▸ Work task
The string "agent" may appear on lines of the entries below; report how many such lines there are, and only that.

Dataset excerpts
▶
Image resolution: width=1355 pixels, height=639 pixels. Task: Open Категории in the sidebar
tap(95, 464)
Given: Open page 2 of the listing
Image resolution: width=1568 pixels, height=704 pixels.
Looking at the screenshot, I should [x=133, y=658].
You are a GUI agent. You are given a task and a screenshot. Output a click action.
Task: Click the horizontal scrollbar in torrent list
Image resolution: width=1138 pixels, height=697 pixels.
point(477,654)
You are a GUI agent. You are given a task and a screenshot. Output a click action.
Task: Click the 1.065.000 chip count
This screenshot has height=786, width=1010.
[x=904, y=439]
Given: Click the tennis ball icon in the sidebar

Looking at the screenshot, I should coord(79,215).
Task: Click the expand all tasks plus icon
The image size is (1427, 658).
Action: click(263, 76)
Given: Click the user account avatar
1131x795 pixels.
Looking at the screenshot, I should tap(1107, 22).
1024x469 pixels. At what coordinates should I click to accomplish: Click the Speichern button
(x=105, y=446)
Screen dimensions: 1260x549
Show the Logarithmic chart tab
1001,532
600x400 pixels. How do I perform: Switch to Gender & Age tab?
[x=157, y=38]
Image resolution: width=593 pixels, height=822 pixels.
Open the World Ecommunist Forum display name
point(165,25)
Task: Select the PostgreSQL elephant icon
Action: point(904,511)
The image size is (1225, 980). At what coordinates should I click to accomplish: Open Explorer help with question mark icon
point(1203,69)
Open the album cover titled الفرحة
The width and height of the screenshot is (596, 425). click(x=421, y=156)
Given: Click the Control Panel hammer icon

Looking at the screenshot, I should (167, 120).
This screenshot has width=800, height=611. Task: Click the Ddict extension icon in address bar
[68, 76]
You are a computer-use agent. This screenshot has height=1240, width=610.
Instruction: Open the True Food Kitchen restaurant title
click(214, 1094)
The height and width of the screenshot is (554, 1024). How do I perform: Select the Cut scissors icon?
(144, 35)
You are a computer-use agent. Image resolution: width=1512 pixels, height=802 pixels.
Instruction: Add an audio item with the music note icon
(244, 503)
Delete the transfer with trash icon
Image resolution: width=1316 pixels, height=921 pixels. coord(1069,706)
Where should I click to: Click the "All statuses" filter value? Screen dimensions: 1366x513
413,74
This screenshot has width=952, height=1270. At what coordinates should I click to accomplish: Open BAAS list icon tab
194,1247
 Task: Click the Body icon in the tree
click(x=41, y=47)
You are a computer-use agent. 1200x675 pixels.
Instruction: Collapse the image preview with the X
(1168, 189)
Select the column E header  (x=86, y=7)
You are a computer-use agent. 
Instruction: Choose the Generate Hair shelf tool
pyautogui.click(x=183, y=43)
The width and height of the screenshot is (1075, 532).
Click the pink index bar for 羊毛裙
◀
▸ Solution
6